Ghost of Mississippi The movie Ghost of Mississippi is a true story that brings together racial and judicial issues that come together to make a very compelling story. In the late 1950's, there was a small war in the south over integration of the whites and blacks, and during the battle a black rights speaker named Medgar Evers was the victim of a hate crime. The man who gunned down Evers outside of his house was Byram De La Beckwith who went to court twice for the shooting, and twice all white juries were unable to reach a verdict. Then in the late 1980's the case was re-opened by a lawyer, Bobby DeLaughter and Evan's wife who were able to find enough evidence and witnesses to convict De La Beckwith so he would spend the rest of his life in prison. This movie proves that no man, white or black, is above the law.
The case had been closed for over 20 years, and with the persistence of a few people the case was once again open, and in the spotlight of the south. Bobby DeLaughter's main motivation to pursue the case was because he was nearly the same age as Evers when we has shot and also had wife, and 3 small children just as Evers did. So he was blinded to black and white, and saw only that a man, very much like himself was gunned down, and he knew that it was a travesty if the case was not brought to justice.

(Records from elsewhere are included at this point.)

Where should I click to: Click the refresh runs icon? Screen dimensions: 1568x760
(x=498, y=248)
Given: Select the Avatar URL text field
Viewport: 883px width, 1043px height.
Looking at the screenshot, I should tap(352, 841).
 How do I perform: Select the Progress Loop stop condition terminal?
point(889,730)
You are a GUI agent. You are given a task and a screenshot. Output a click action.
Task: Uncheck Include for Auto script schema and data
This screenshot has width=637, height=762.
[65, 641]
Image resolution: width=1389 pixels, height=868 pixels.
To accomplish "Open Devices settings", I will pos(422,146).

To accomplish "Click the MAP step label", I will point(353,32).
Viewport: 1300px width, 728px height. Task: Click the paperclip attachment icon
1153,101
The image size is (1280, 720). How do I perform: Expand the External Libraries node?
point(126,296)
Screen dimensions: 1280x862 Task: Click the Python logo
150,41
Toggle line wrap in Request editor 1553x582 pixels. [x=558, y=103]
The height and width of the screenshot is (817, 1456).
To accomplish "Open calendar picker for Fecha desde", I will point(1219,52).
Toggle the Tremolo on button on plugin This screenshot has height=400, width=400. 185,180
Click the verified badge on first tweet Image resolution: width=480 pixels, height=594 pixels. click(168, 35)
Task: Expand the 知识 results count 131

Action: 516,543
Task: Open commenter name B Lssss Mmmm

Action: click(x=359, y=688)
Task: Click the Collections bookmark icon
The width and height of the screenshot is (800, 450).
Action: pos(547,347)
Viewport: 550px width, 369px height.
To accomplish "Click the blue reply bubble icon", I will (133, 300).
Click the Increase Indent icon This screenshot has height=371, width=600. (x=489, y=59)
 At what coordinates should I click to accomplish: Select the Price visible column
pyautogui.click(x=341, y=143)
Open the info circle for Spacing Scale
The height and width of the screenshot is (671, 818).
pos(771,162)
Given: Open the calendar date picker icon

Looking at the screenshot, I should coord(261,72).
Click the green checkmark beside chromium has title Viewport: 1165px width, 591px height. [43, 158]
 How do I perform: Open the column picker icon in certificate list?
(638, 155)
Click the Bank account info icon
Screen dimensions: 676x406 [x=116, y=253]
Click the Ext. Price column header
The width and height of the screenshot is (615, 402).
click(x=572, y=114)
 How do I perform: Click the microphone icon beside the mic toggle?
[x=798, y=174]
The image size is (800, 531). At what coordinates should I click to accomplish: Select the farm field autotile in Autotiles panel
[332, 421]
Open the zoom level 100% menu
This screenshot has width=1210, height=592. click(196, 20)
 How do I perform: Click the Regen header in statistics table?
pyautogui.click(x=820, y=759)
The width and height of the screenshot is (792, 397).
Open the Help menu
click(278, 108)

It was so important to people of all races that the case was brought to justice because it showed that blacks and whites were becoming equal, and there would be justice if hate crimes were committed. Byram De La Beckwith thought for his whole life that he was above the law just because he was a white man, and that as long as his crimes were against blacks that he could get away with whatever he wanted, but through the perseverance of two people, of different races, he was finally brought to justice.